El feminismo aparece como aliado enérgicamente a la defensa de las opciones homosexuales de hombres y de mujeres, con lo que llega a sostener que las identidades de género son a lo menos cuatro. Mujeres, hombres, lesbianas, homosexuales masculinos, además de los géneros intermedios de bisexualidad u homosexualidad ocasional y de la transexualidad biológica.
En esa perspectiva, resultan casi ingenuas las heroicas luchas de las mujeres que en los últimos ciento cincuenta años defendieron y ganaron la igualdad de la mujer. A partir del libro de la inglesa Mary Wollstoncraft “Reivindicación de los Derechos de la Mujer”, publicado en 1792, miles y miles de mujeres desafiaron ser tratadas de indecentes, recibieron burlas, garrotazos y hasta la misma muerte, en su lucha.
En la carrera del Derby de 1913, la joven inglesa Emily Davidson se arrojó a las patas de los caballos gritando: ¡No dejaré que ustedes se diviertan en las carreras de caballo, mientras nos niegan el derecho a voto! Emily Davidson murió aplastada.
En Nueva Zelandia, en 1893, las mujeres lograron por primera vez el derecho a voto. En Estados Unidos, lograron derecho a voto en 1920. Y en 1952, la Asamblea General de las Naciones Unidas dispuso que, en todo el mundo, el derecho a voto de las mujeres será igual que el de los hombres.

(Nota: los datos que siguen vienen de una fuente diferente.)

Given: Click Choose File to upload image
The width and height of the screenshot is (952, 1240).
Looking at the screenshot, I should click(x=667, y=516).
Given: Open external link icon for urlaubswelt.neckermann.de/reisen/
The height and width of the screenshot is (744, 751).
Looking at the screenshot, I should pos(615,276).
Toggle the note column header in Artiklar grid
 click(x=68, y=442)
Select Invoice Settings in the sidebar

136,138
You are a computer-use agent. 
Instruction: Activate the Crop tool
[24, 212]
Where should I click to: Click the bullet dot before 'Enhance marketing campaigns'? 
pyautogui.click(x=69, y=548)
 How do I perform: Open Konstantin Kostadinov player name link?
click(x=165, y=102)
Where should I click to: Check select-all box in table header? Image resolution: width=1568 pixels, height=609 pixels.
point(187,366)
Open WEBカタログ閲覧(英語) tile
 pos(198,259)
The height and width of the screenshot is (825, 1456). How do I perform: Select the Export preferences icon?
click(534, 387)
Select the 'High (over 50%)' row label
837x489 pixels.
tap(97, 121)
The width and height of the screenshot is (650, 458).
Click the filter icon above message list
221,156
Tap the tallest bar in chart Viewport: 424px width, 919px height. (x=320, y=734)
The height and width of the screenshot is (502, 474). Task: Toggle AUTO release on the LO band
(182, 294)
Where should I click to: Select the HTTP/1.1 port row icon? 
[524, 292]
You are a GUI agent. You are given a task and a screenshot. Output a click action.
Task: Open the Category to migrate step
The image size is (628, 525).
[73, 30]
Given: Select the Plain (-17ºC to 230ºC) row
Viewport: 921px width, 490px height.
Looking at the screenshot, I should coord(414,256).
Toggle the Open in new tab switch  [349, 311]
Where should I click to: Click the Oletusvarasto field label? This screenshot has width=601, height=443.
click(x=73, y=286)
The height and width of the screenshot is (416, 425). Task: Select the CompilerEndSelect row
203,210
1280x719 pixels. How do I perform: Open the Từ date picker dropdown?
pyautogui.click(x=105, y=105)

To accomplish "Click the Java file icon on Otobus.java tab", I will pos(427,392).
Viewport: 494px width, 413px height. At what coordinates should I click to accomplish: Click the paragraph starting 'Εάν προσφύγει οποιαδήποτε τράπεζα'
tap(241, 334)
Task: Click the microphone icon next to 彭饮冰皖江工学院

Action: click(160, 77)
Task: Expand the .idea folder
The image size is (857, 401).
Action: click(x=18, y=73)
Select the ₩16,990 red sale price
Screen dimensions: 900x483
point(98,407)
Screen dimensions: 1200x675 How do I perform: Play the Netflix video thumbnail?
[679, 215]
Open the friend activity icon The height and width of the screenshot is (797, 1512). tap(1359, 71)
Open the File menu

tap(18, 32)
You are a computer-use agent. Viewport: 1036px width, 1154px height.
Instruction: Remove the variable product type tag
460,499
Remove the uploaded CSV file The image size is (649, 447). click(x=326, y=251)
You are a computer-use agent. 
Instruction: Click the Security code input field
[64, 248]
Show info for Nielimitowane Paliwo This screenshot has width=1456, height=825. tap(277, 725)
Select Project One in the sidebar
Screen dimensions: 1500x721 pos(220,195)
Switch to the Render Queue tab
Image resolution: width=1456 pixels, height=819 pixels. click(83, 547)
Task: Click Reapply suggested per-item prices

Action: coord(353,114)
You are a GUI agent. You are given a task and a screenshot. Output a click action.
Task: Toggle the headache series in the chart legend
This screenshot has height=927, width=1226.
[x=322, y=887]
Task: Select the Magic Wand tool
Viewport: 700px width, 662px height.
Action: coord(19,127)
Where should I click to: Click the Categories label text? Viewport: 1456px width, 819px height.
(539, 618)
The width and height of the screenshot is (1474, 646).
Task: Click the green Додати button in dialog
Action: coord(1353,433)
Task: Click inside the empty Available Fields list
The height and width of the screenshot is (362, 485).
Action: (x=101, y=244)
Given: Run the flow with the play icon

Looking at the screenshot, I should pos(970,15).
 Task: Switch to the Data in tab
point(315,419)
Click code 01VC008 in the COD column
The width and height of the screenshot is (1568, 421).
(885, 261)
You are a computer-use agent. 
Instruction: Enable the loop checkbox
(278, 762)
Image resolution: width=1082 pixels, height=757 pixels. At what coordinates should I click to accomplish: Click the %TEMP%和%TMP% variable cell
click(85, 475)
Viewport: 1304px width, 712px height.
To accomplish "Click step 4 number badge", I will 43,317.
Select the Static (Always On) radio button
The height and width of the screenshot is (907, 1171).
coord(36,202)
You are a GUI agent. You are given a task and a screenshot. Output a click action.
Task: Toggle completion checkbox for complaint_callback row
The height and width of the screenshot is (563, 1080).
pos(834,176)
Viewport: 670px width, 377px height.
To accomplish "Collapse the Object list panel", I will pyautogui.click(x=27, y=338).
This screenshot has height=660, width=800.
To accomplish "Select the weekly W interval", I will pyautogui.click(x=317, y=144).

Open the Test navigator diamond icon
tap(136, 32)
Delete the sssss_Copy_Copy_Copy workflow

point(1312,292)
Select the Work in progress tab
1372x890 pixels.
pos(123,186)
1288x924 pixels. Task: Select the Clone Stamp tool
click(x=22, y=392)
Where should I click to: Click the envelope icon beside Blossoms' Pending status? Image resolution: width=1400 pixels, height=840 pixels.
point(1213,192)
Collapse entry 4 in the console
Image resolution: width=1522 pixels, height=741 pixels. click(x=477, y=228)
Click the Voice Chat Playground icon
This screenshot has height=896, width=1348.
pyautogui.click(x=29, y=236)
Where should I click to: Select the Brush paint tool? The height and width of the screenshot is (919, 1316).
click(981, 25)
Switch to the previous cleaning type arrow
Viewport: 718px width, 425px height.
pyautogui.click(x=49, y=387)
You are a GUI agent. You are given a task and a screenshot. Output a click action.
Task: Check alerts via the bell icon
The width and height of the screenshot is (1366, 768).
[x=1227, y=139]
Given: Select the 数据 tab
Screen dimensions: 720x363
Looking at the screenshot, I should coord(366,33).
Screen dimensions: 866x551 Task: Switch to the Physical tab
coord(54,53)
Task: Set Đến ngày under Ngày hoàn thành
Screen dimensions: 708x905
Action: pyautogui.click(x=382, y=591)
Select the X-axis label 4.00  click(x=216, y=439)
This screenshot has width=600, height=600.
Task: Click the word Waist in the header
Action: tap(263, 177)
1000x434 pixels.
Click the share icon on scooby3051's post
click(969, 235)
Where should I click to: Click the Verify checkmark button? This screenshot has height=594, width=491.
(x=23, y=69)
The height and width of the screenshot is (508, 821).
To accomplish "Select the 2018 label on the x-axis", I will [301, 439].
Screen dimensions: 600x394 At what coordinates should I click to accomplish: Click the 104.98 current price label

Poco a poco, las mujeres han venido conquistando igualdad de salarios y oportunidades laborales, además de otras prerrogativas que deben ser exclusivas para ellas. Cada día las mujeres se liberan más de sus roles esenciales, que en la prehistoria las convirtieron en reinas, pero después la volvieron esclavas. Ahora sólo algunas quieren ser madres y sólo por un corto tiempo, para luego entregarse a las tareas accesorias y remuneradas que antes eran exclusividad de los varones.
Tenemos que admitirlo. Las mujeres están iniciando una revolución inmensa. Y, según podemos esperar, su resultado no será un desquite en contra de los hombres, sino una conciliación en la libertad dentro de la diversidad.
Hasta la vista, amigos. Cuídense, hay peligro. Pero juntos mujeres y hombres podemos enfrentarlo.